** SUPPLIED TEXT **

Hepatitis B Vaccination Among Children in Inner-City Public Housing, 1991-1997

Author Affiliations

Author Affiliations: Departments of Health Studies (Dr Lauderdale) and Pediatrics (Drs Oram, Goldstein, and Daum), University of Chicago, Chicago, Ill.

JAMA. 1999;282(18):1725-1730. doi:10.1001/jama.282.18.1725
Abstract

Context In 1991, the Advisory Committee on Immunization Practices recommended universal vaccination of infants against hepatitis B virus (HBV), with series initiation within days of birth.

Objective To determine HBV vaccine coverage in a low-income urban population and to examine whether HBV immunization within the first month of life affects subsequent vaccine receipt.

Design Cohort study based on immunization records collected in the Pediatric Immunization Program.

Setting Large public housing development in Chicago, Ill.

Participants All 1143 children who were born between 1991 and 1997 and enrolled between 1993 and mid-1998, with follow-up to age 35 months.

Main Outcome Measures On-time vaccine receipt of HBV vaccine doses, diphtheria-tetanus-pertussis vaccine (DTP) dose 1, and the 4:3:1 series (4 doses of DTP vaccine, 3 doses of poliomyelitis vaccine, and 1 dose of measles-containing vaccine), analyzed by year.

** RECORDS PROVIDED **
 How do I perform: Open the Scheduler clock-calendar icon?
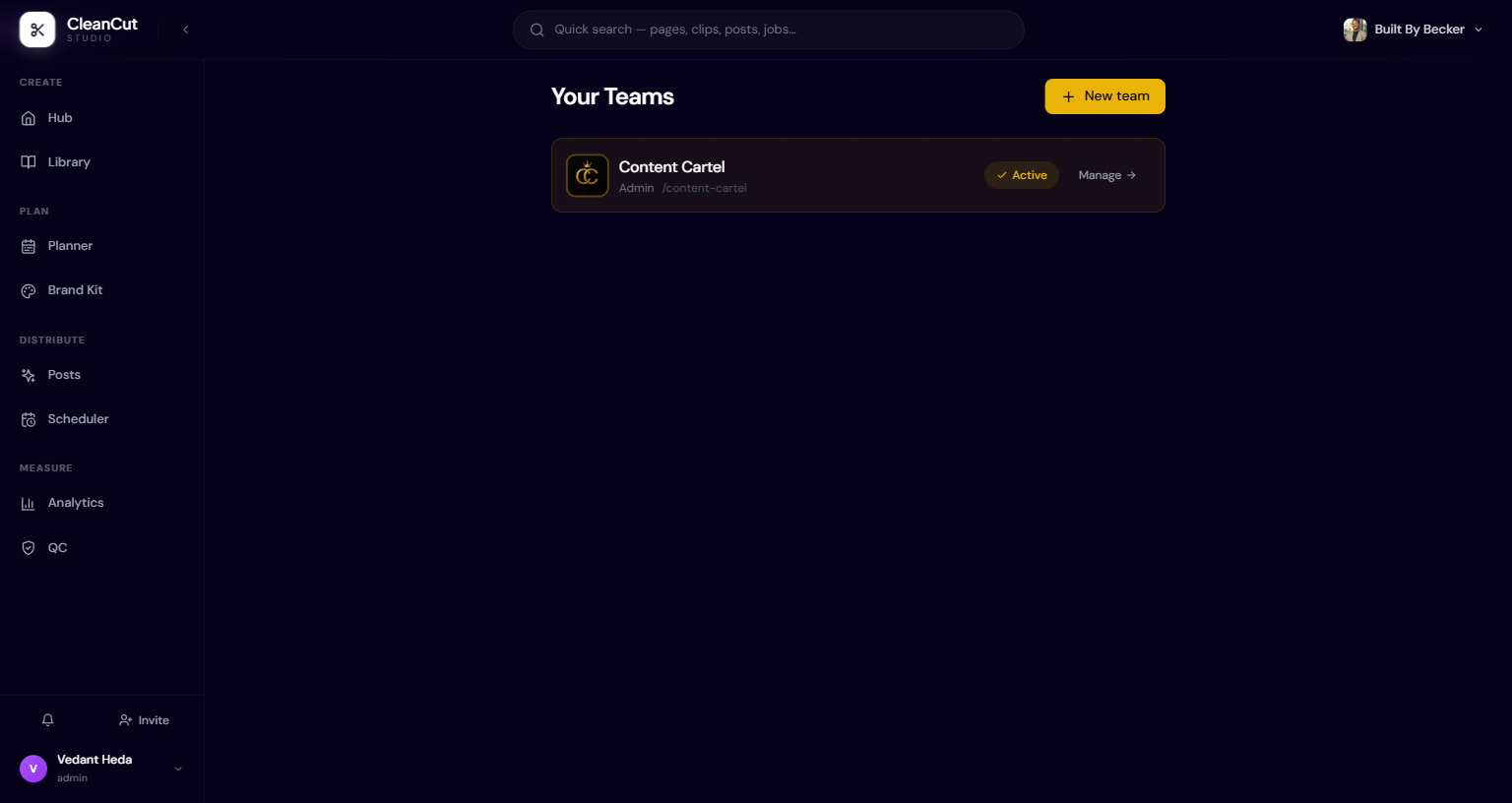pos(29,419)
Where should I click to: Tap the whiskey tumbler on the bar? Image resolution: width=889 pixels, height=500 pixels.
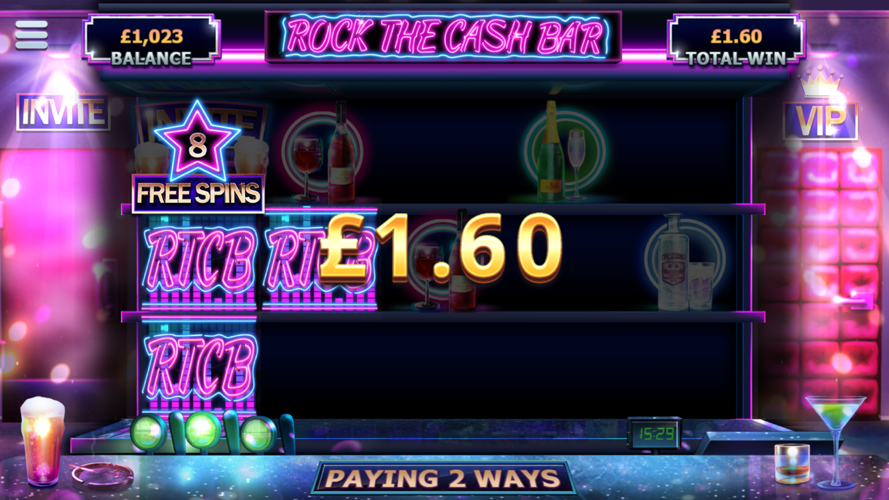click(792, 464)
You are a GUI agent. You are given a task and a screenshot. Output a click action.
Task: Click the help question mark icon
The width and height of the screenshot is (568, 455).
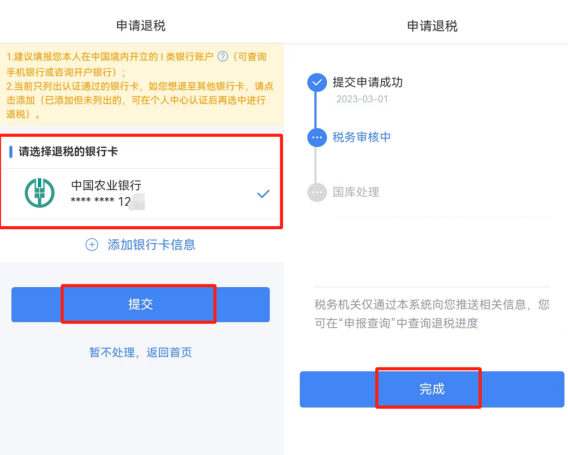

** TASKS **
A - From the hepatitis B vaccination abstract, print the passage between "Design Cohort study based" and "analyzed by year.", inclusive.
B - According to the hepatitis B vaccination abstract, how many children took part in the study?
C - Render this sentence from the hepatitis B vaccination abstract in Spanish: "In 1991, the Advisory Committee on Immunization Practices recommended universal vaccination of infants against hepatitis B virus (HBV), with series initiation within days of birth."
The lines are separate material, apart from the hepatitis B vaccination abstract.

** ANSWERS FOR EACH ITEM **
A -
Design Cohort study based on immunization records collected in the Pediatric Immunization Program.

Setting Large public housing development in Chicago, Ill.

Participants All 1143 children who were born between 1991 and 1997 and enrolled between 1993 and mid-1998, with follow-up to age 35 months.

Main Outcome Measures On-time vaccine receipt of HBV vaccine doses, diphtheria-tetanus-pertussis vaccine (DTP) dose 1, and the 4:3:1 series (4 doses of DTP vaccine, 3 doses of poliomyelitis vaccine, and 1 dose of measles-containing vaccine), analyzed by year.

B - 1143 children.

C - En 1991, el Comité Asesor sobre Prácticas de Inmunización recomendó la vacunación universal de los lactantes contra el virus de la hepatitis B (VHB), con el inicio de la serie a los pocos días del nacimiento.